I could barely catch my breath. It was like looking at the sun.

But you can't look at the sun for too long or you're in trouble, so luckily Ellie started making some noises. Hey, what happened, did you forget about me?

I looked her in the eyes and asked her, point blank, What the hell was that, Ellie? Truth!

She burbled some, clearly amused by the big dumb WTF look on my face. Beyond that, she wasn't talking.

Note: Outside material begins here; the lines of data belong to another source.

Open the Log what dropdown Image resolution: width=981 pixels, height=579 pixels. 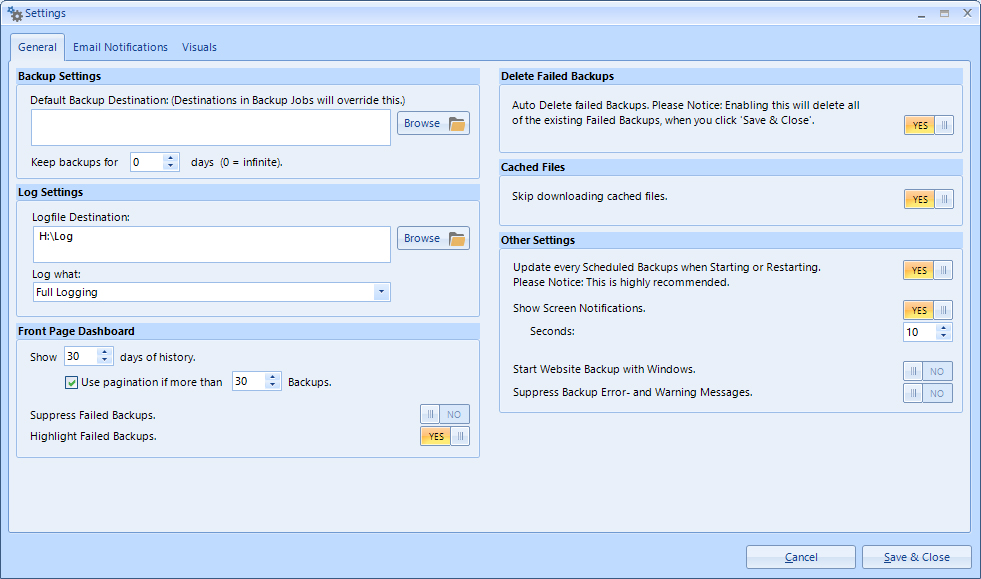[380, 292]
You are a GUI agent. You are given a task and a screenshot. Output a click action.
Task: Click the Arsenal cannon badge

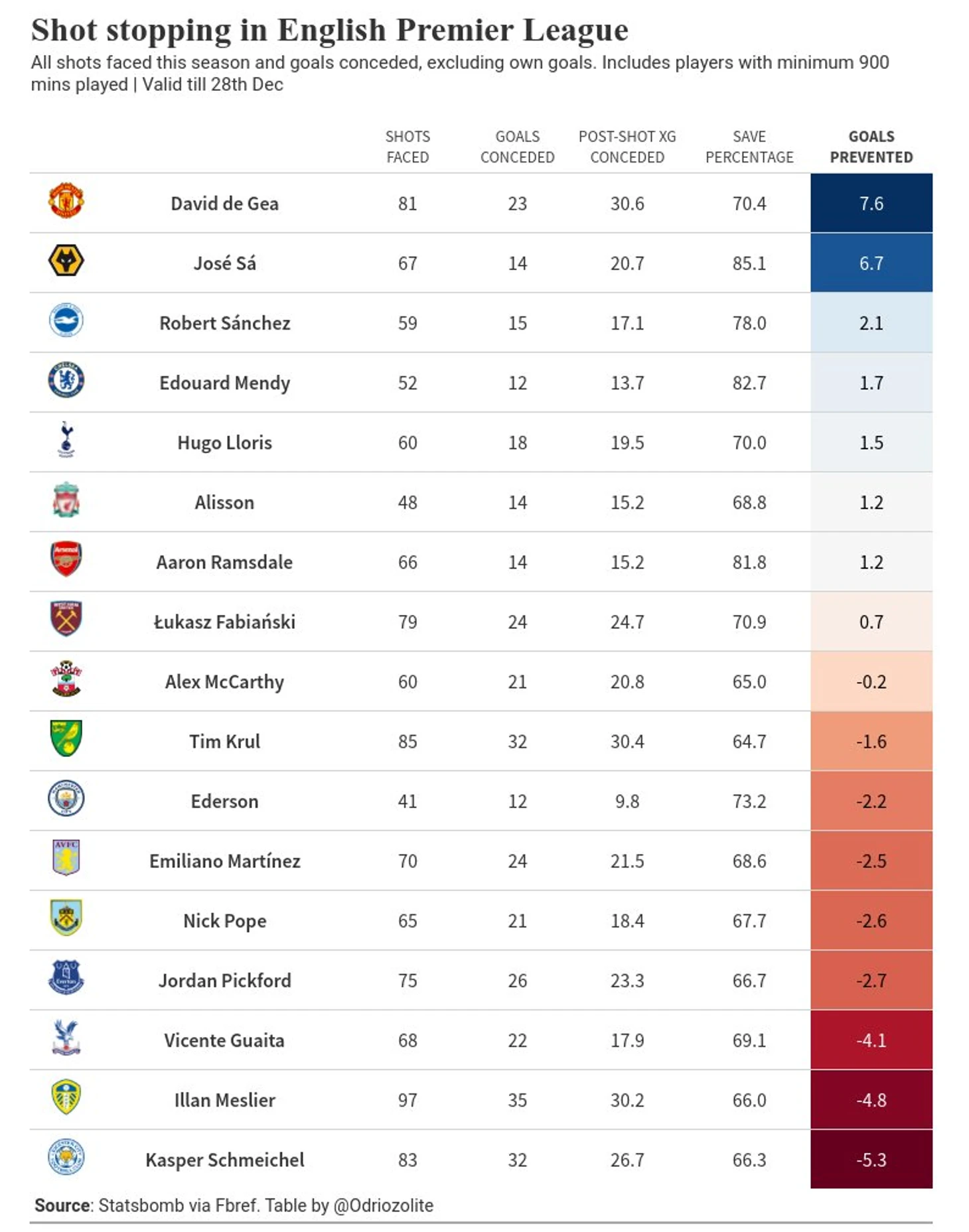click(x=66, y=559)
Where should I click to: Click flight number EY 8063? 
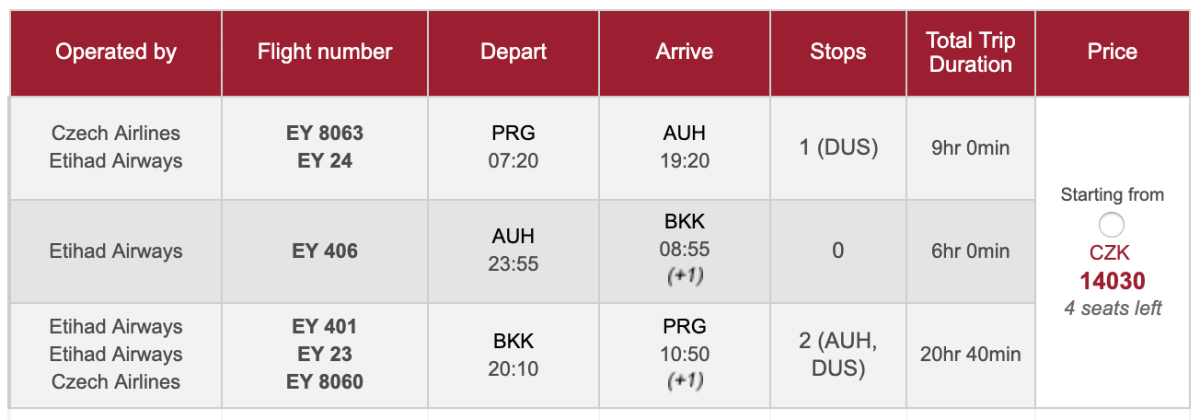[325, 133]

But I could tell she was in on it.

3 comments:

Carole Hurst said...

Tracy, I am so sorry to hear about all of the losses. We to had two losses this year, Randy's Aunt and his cousin. Two people that he was close to all of his life. One was 93 but the other was 63. One was a celebration of life and the other we turned it into a celebration of an incredible life lived with adventure. His cousin was a geographer and he traveled the world. We saw slides and pictures that were incredible and Randy played all of his favorite songs that they had played together. It just makes you want to grasp every moment and live.

Lisa Montanaro said...

Love, love, loved Uncle Dan. He will always be the Hot Cop to me. And yes, I wanted to grow up and marry him. I know how hard this hurts. Know all too well. Hold onto the joy and the "truth". So beautiful and we have to take it as it comes to be reminded of the beautiful when we go through something like this. Love you!!!

Kim Sumner-Mayer said...

Tracy, once again your gift of words bares witness and lends dignity in the face of preposterous cruelty. I'm so sorry for all the pain. And your joy in the midst of all this loss reminds me of two stories that resonated for me and validates your points (not that they need validating, just letting you know you're not alone in experiencing these feelings): when my grandmother died after a long run with cancer, my grandfather's face lit up the same way as your grandfather's did when a beloved childhood friend showed up unexpectedly at the funeral home. I had the same experience of wonderment at the shift in his face. It gave him comfort that no one else in this world would have been able to provide. there's nothing like feeling connection with someone with whom you have a long, long history. Second story: when my best childhood friend's grandma died, and at the memorial service, my baby niece began to sing. My sister worried she'd disrupt the service, but afterwards, my friend and her surviving family said that the baby singing helped them feel peace because they were reminded that when one door closes, another opens. The new souls carry the spirit of the old ones in the cycle of life. hokey and cliche? Definitely. Profound and comforting? Absolutely (at least to me; hopefully to you, too.) Love you.